Try it ->
Filter these entries down to the lines that hold the word "agent", and show each of them.

##### Dataset content #####

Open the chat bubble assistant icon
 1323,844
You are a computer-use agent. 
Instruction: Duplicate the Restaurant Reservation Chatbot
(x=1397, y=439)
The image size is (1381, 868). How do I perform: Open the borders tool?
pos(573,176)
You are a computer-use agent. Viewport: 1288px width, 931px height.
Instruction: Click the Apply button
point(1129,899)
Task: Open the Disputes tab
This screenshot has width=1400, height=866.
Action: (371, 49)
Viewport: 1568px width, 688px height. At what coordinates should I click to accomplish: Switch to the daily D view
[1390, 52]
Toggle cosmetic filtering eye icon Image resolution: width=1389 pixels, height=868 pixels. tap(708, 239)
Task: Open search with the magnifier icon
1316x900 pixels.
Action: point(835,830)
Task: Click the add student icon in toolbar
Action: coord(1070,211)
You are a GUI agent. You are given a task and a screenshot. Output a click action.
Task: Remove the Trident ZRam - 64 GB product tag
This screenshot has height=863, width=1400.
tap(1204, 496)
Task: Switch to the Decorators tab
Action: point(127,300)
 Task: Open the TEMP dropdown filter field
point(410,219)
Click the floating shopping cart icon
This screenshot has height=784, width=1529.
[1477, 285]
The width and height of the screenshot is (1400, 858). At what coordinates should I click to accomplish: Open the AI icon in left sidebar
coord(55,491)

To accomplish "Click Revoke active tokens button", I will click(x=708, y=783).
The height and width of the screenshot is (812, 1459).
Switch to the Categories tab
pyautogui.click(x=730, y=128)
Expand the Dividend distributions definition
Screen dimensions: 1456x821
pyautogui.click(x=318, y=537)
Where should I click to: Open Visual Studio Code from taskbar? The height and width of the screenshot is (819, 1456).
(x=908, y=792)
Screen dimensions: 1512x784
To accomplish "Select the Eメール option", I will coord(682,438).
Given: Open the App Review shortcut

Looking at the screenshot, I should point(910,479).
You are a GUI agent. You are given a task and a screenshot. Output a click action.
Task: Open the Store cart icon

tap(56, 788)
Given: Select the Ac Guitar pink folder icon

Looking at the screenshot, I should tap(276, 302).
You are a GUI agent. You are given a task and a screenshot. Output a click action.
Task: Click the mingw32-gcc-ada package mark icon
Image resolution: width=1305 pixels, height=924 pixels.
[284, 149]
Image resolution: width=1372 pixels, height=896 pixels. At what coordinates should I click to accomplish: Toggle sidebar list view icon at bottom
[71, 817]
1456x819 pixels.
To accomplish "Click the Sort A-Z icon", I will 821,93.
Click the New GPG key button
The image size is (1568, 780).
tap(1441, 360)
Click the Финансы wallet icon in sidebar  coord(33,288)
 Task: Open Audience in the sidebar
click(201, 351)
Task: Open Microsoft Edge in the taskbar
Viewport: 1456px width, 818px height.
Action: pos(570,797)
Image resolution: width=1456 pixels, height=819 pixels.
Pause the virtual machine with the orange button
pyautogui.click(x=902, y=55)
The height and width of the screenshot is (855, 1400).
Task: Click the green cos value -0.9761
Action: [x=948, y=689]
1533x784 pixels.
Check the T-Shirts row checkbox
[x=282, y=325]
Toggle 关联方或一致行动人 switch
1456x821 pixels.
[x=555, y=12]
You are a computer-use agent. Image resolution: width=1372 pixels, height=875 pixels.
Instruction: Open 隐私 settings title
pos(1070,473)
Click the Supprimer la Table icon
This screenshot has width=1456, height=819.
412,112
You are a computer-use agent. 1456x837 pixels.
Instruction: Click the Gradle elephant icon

#####

Response to this exercise ->
You are a computer-use agent. 
You are a computer-use agent. Viewport: 1288px width, 931px height.
You are a GUI agent. You are given a task and a screenshot. Output a click action.
You are a GUI agent. You are given a task and a screenshot. Output a click action.
You are a GUI agent. You are given a task and a screenshot. Output a click action.
You are a computer-use agent. Image resolution: width=1372 pixels, height=875 pixels.
You are a computer-use agent. 1456x837 pixels.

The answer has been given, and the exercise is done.